Prolongation de l'exposition de Christophe Airaud - Faire avec Peu jusqu'au 2 mars 2024 inclus.

« Faire avec peu » une sobre photographie

En janvier 2023, j’ai fait l’acquisition d’un appareil miniature. Un jouet, semble-t-il, mais un bijou nommé Minox Classic Leica M3 fabriqué en 2005. Largeur : 7 cm. Hauteur : 4,7 cm et poids : 110 grammes. Son ancienneté en fait un fragile rebelle à la haute technologie.
Je venais d’exposer la série « Trop tard », un certain regard sur la fin des mondes. Fin des illusions, fin d’une terre en souffrance, fin de l’insouciance, nature morte aux beautés de fanaison. La sobriété guettait en réponse à ces finitudes.
L’intelligence artificielle commençait à roder, les milliards de pixels produisaient par jour des milliards d’images dans le monde.
Comment poursuivre la fulgurante pensée de Walter Benjamin pour qui, une image serait « un missile projeté sur le spectateur ». Lui qui a tant réfléchi sur la relation entre la technique et l’art.
Et se souvenir de Chris Marke r qui disait : « La photo, c'est la chasse, c'est l'instinct de chasse sans l'envie de tuer. C'est la chasse des anges ... On traque, on vise, on tire, et Clac ! Au lieu d'un mort, on fait un éternel ».

Alors cette année-là, je décidais que le Minox minus serait le complice du chasseur.
Ce boitier, aux fichiers numériques déglingués, au retard de déclenchement frôlant le ridicule (il admet deux secondes à se décider avant de dégainer), au cadrage aléatoire et aux déformations indignes, m’ a accompagné durant 2023 quotidiennement.
Ce fut un instrument de capture photographique , fidèle, discret, obtus et râleur mais toujours surprenant . On lui pardonne presque tout.

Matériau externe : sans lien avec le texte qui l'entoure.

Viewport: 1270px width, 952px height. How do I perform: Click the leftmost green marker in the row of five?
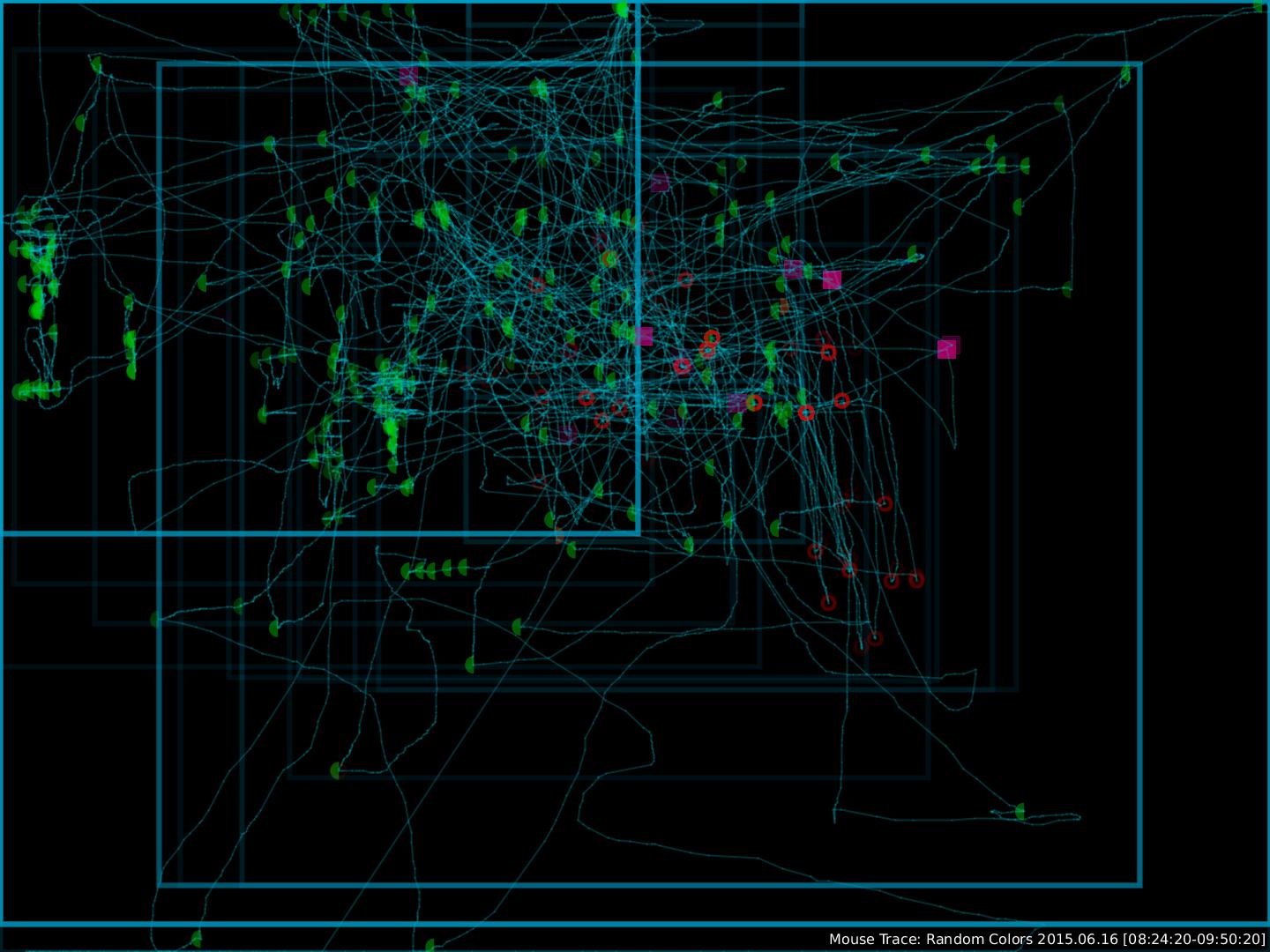406,571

Ne pas avoir la main, faire avec peu et petit, retrouver le jeu et le pari serait donc le propos de cette série.
Des plages de fin de journée en été, quand la mélancolie et le soupir des souvenirs s’emparent des passants, à la maison en ruine de l’infernal Louis Ferdinand Céline à Meudon, parcourue par effraction, aux zones humides de la Touraine jusqu’aux journées de tempêtes sur le plateau de l’Aubrac, le mini Leica a tenu ses promesses, solide,pas d’abandon, juste une quête d’image. Un compagnonnage loin du progrès, en toute discrétion.